Conversely, most plans that are LGBTQ- and single person- friendly often make explicit mention of this because, more often than not, if a plan is “silent” on the subject, the boilerplate language tends to exclude these groups.
As you can see in item #3 in the above example, plans also tend to exclude coverage for patients over a certain age. Often the policy is focused on female age and makes the distinction of whether one’s eggs or donor eggs will be used. In the case of a cutoff for one’s own eggs, often insurance plans cite data (like that below) that shows the dramatically reduced odds of success for patients in their 40’s and older. It’s also customary, but not universally true, for clinics to apply similar age cutoffs. When plans apply age cutoffs in the context of donor eggs (which are from presumably young women and have high odds of success), they cite the dangers in carrying a pregnancy over a certain age (e.g. 50).

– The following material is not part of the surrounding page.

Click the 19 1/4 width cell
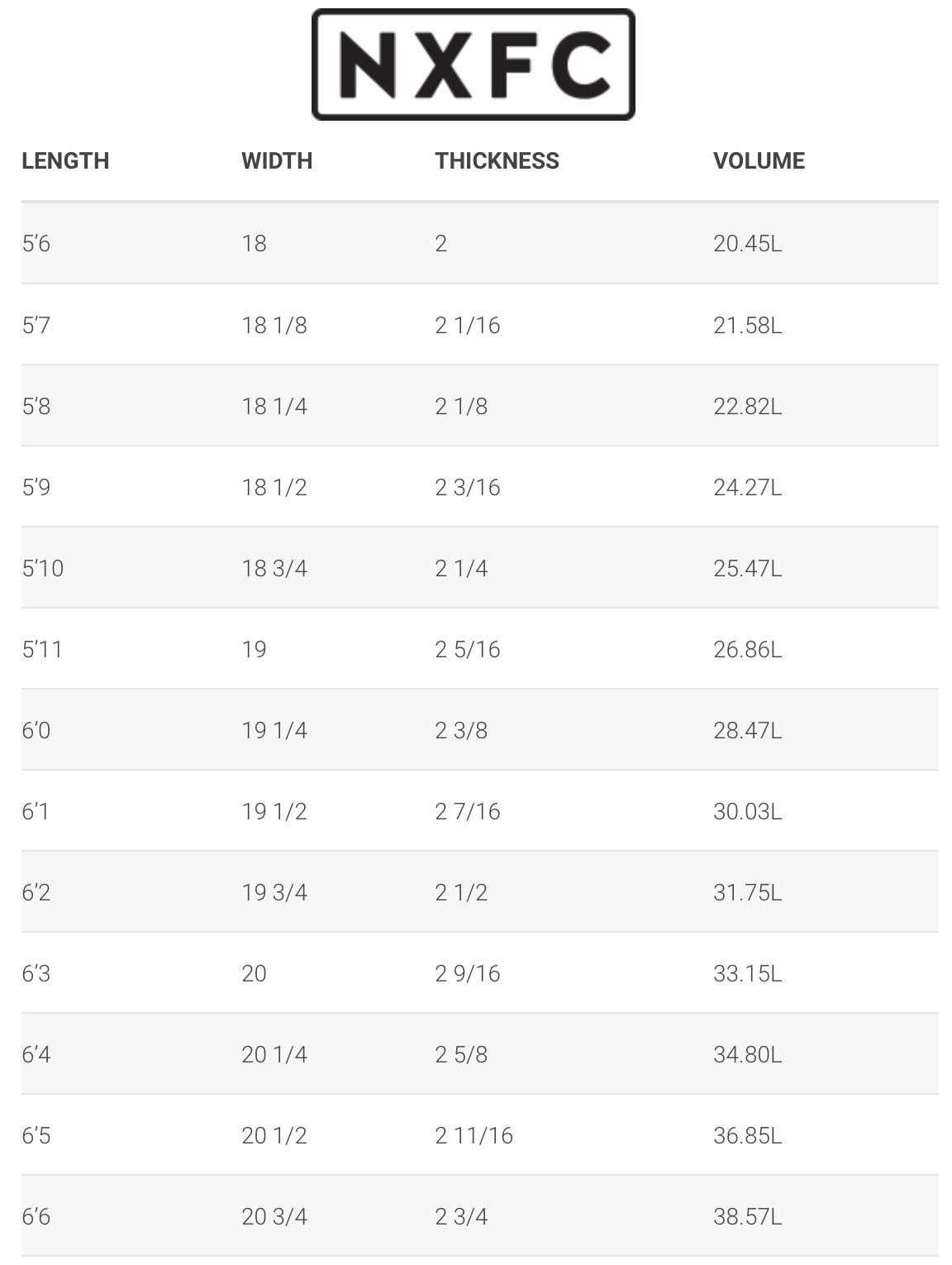The image size is (952, 1265). coord(274,730)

As we mentioned earlier, often policies that cover fertility treatment won’t cover the costs of treatment associated with someone who’s not on the policy. Specifically, many plans exclude costs associated with having eggs removed from a donor, procuring and treating donor sperm, or the transfer of embryos to (or pregnancy of) a gestational surrogate. Some policies, like the one below, make explicit mention of the exclusion. Many policies tend to be silent, which generally means aspects (or the entirety) of the third-party treatment won’t be covered.